→ **Supplied text**
________________________

I sit here writing this, and I can almost see Wookie’s frail frame climbing up the chair, pushing with gentle authority until I move my left had out of the way and let her through to her destination. I recall the way she took over my lap at will, even in the trembling weakness of her final days, settling gingerly into her spot, struggling against her discomfort, determined to hide it from my notice. The way she purred when she found just the right spot, and looked up at me with as much adoration as a cat could stand to express. We understood each other, and even on the last evening of her life she inspired me as we shared what would be our last such moment of closeness.
Writers often find healing in their craft, and I’ve found healing in writing this little blog entry. I’m sure it’s grammatically imperfect and rife with the wickedness of excessive adverbs and passive voice, not likely to win any contests or impress any publishing power brokers. But as I write these words and contemplate my empty lap, the tears I so desperately needed to shed have come forth. While Wookie would certainly offer critique and editorial input, I believe that she would approve. I know that tomorrow, when I open my laptop to write, the words will come again, and Wookie will join the gallery of faithful felines who’ve taken up residence in my heart over the years and took a sliver of my heart with them when they left.
Wookie, however, took more than a sliver–she took a whole slice.

________________________

→ **Extracted entries**
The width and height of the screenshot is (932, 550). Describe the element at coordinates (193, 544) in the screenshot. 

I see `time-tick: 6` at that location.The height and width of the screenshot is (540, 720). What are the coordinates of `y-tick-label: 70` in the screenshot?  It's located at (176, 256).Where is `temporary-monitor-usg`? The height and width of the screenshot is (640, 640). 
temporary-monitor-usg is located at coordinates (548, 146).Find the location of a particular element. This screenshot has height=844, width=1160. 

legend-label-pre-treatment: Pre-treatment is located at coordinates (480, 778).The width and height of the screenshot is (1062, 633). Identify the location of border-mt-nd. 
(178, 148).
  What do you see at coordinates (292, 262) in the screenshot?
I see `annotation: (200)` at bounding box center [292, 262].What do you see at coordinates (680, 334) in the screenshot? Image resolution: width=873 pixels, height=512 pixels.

________________________

→ **What you will do**
Summarize the blog entry about Wookie in two sentences. The lines that come after the text are separate material.

→ **Result of the exercise**
The writer recalls how Wookie climbed into the writer's lap even in her weak final days, purring while trying to hide her discomfort, and how the two shared a last moment of closeness on her final evening. Writing the entry has brought healing and long-needed tears, and the writer expects Wookie to join the other beloved cats who each took a sliver of the writer's heart, though Wookie took a whole slice.